Karachi: The decision of the committee of joint session of parliament to approve the Anti-Honour Killing Laws Bill 2016 and Anti-Rape Laws Bill 2016 is a most welcome and much-needed development, although of course, a little too late.
The bills will now be presented for a vote before a joint sitting of parliament. Under the first law, relatives of the victim would only be able to pardon the killer of capital punishment, but the perpetrator would still face a mandatory life sentence of twelve and a half years, while the second law allows for the conducting of DNA tests on both the victim and the alleged perpetrator.
To make anti-honour killing laws more severe, it has been proposed that the accused gets life imprisonment of 25 years even if he gets a waiver under Qisas or Diyat and it will also be non-commutable.
While this is a most reassuring development, a look at honour killing related statistics show that successive governments have been criminally negligent in failing to present this legislation earlier.
Nearly 4,000 women have been murdered by relatives between 2008 and 2015 under the pretext of protecting ‘honour’, yet parliament has been dragging its feet over the matter. According to Aurat Foundation, Punjab alone has over half the number of such murders. Of the 344 women killed in 2015, 170 occurred in Punjab, with the second-highest figure of 116 in Sindh, and 30 and 24 in Khyber-Pakhtunkhwa and Balochistan, respectively.

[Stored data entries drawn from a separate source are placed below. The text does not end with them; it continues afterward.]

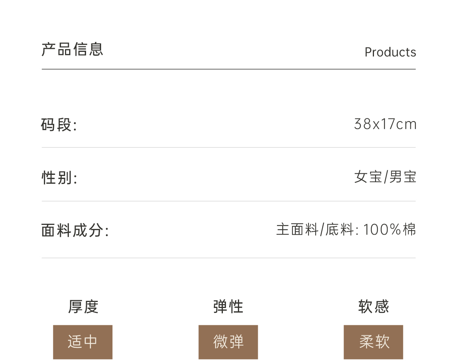Click the 软感 column heading

373,307
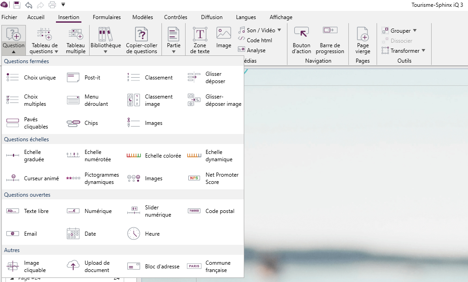Click the Save icon in title bar
The image size is (468, 282).
point(17,5)
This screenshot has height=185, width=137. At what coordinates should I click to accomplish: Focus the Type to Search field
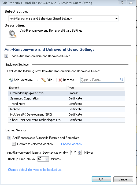coord(100,80)
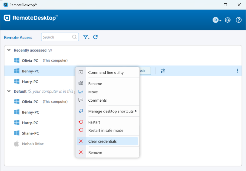
Task: Click Remove in the context menu
Action: pyautogui.click(x=95, y=152)
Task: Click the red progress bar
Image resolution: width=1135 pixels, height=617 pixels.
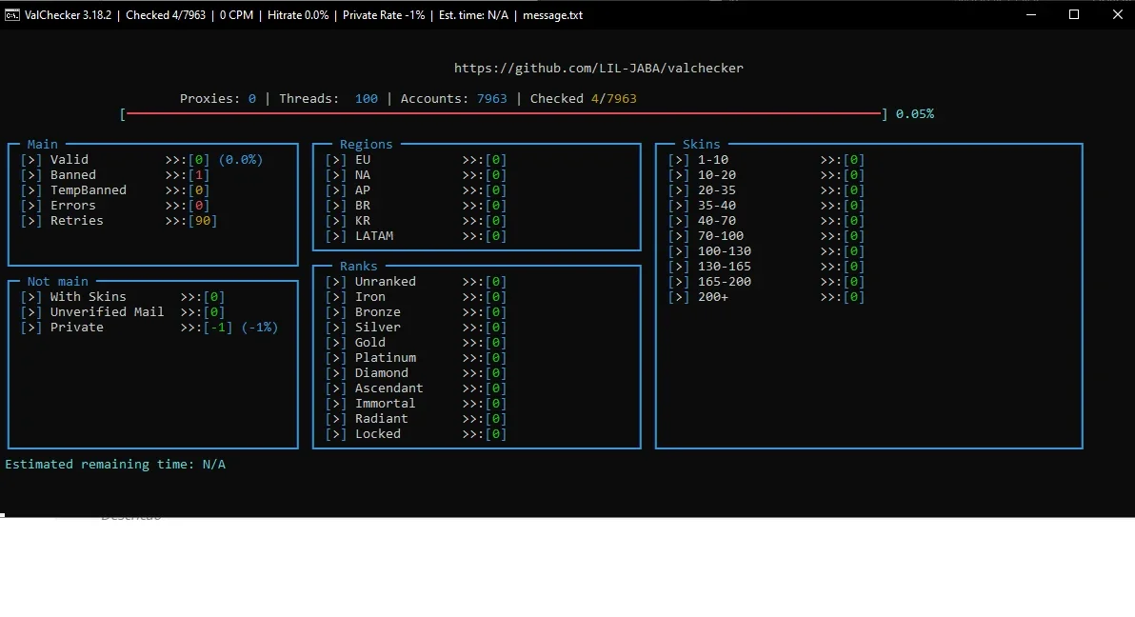Action: (504, 113)
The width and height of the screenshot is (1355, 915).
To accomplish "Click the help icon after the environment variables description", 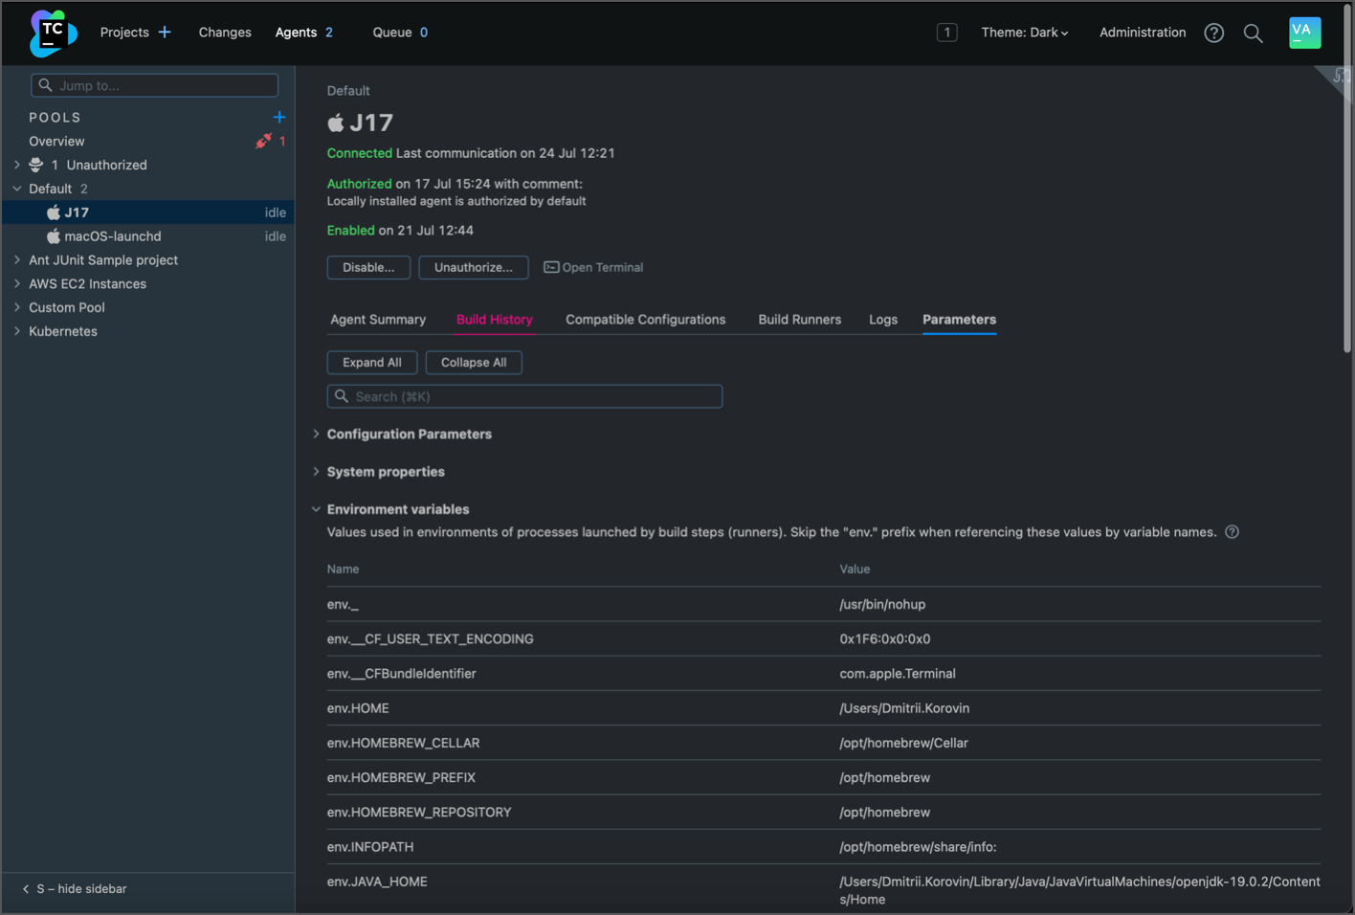I will pos(1232,531).
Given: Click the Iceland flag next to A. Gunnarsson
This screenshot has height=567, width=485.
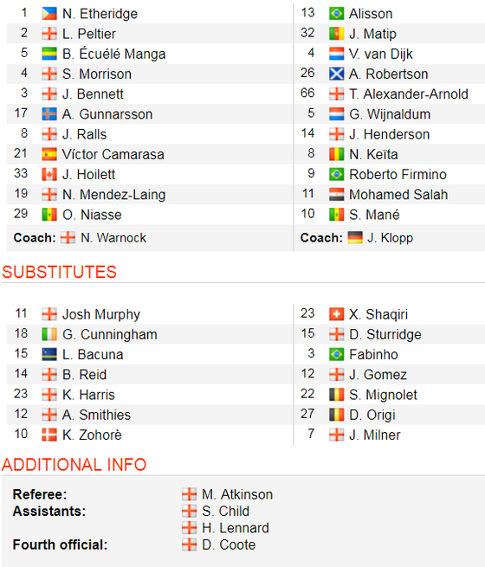Looking at the screenshot, I should pyautogui.click(x=49, y=114).
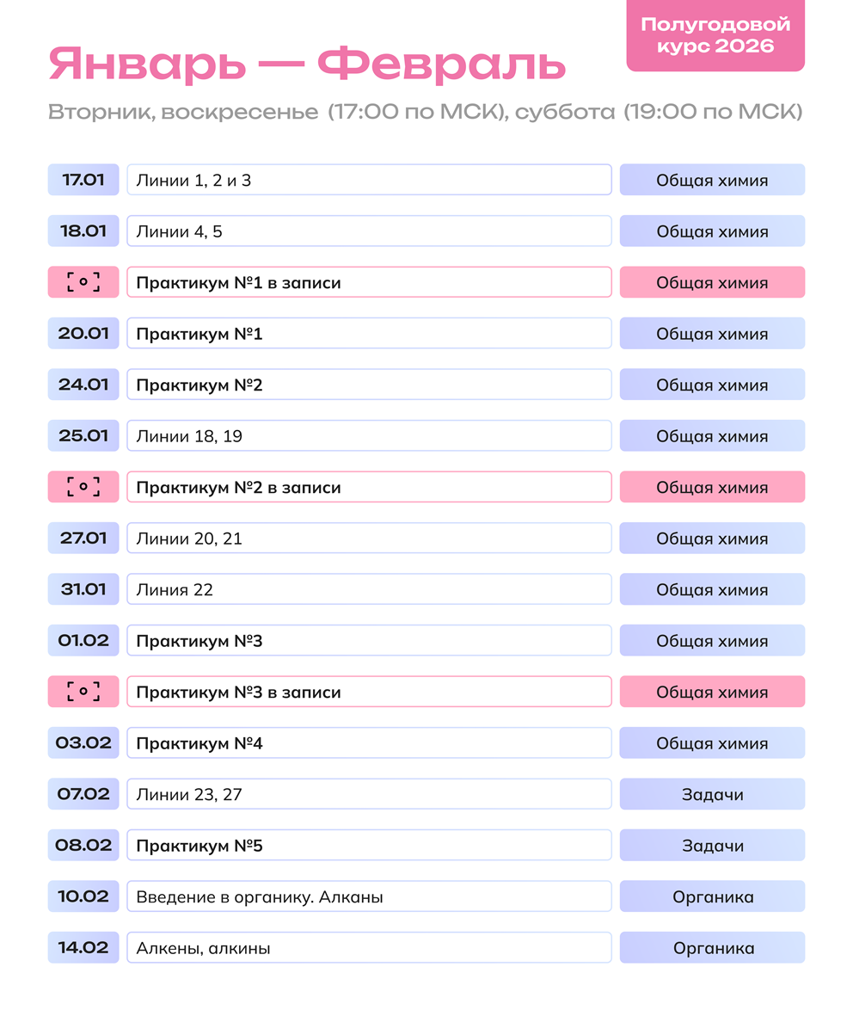Click the 17.01 date label
The width and height of the screenshot is (853, 1010).
click(83, 180)
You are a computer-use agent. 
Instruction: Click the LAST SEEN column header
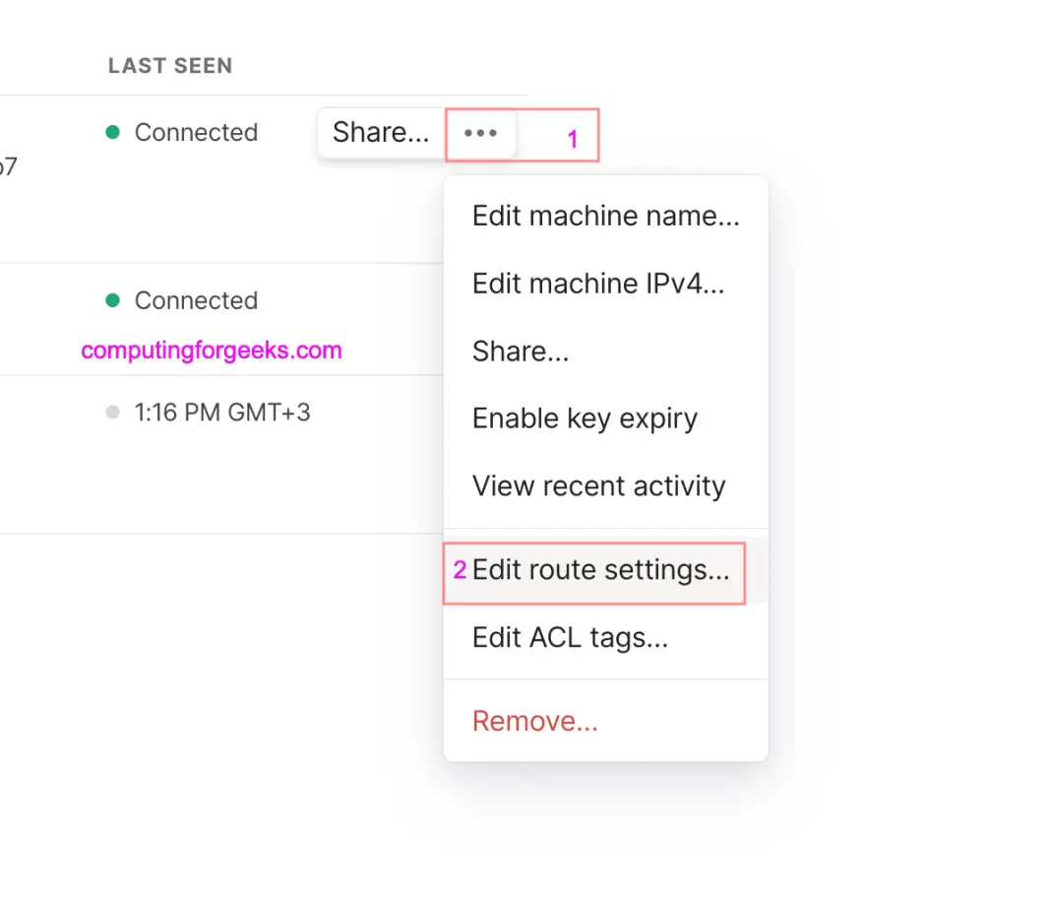click(170, 66)
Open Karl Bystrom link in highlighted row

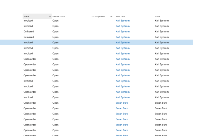[123, 42]
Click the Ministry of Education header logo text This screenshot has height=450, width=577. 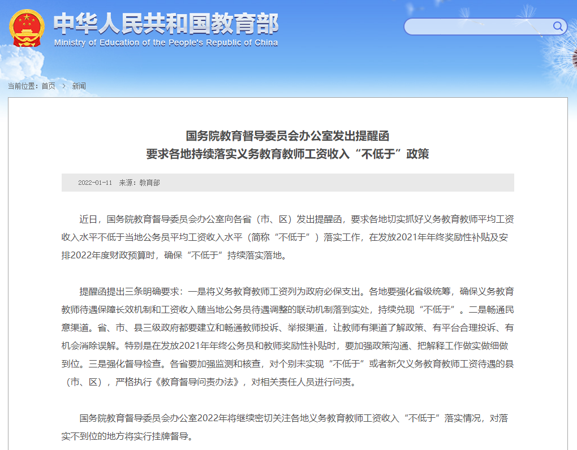click(166, 24)
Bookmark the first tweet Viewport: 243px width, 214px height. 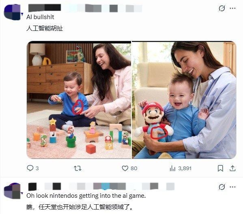220,168
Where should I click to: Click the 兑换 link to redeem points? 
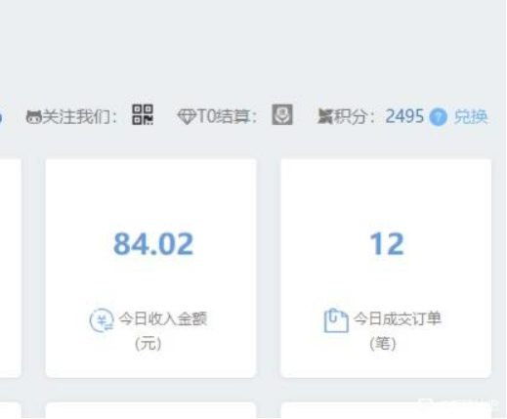[471, 116]
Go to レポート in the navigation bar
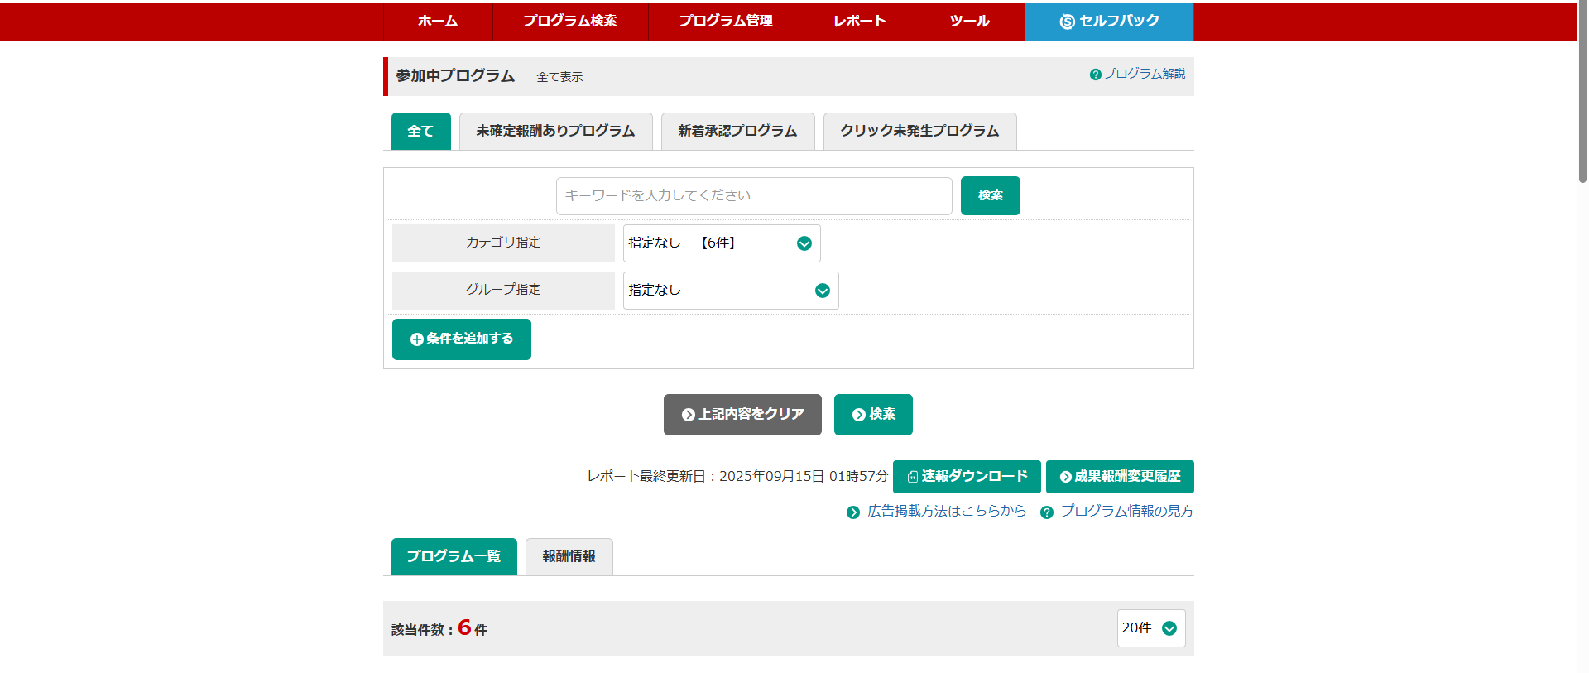 [x=859, y=21]
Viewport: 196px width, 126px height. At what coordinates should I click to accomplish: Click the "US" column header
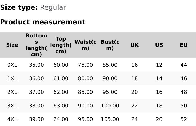pyautogui.click(x=159, y=45)
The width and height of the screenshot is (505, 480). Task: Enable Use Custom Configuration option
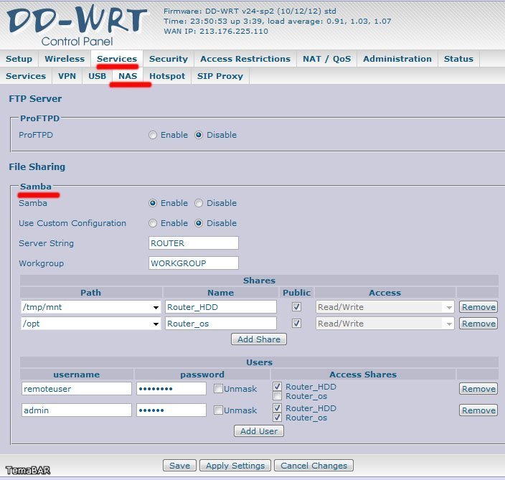point(153,223)
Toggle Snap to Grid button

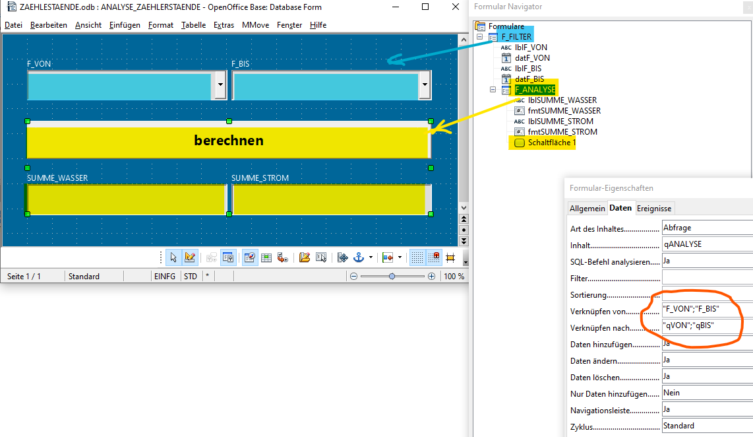pos(434,257)
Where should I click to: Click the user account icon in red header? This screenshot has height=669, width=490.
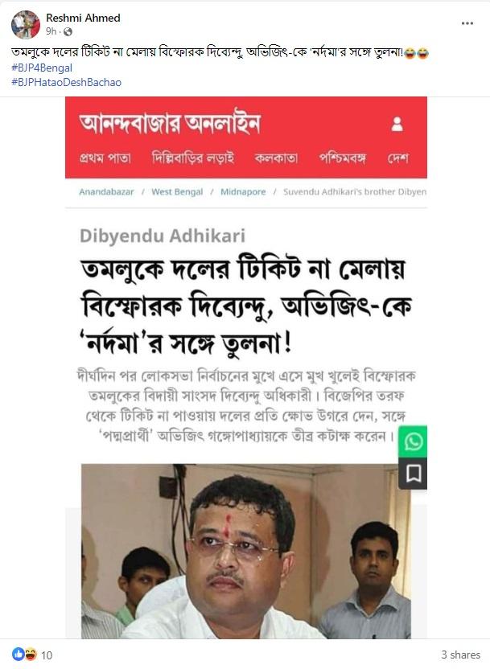[x=397, y=124]
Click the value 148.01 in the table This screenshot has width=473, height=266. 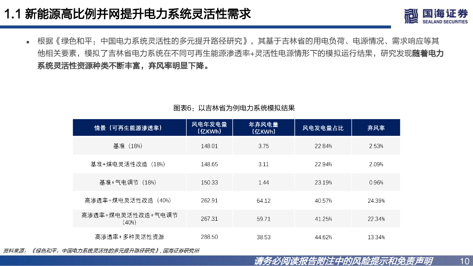click(x=209, y=145)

These numbers and increasing public debate over the years should have persuaded those in power to pass the legislation much earlier. It appears that it took the tragic murder of Qandeel Baloch and the uproar it caused for the government to be finally jolted into action, but as important as it is to appreciate the development, it is impossible to ignore that had this legislation been passed in time, perhaps lives could have been saved or at least the guilty punished.
In the case of Ms Baloch, the state has become a complainant but one usually sees such murders go unpunished. Women’s lives are their own, not those of the men in their families, to be abused and murdered, as the state watches the massacre silently. It is hoped that this time, promises are kept because a failure to uphold them will be a crime of the highest order.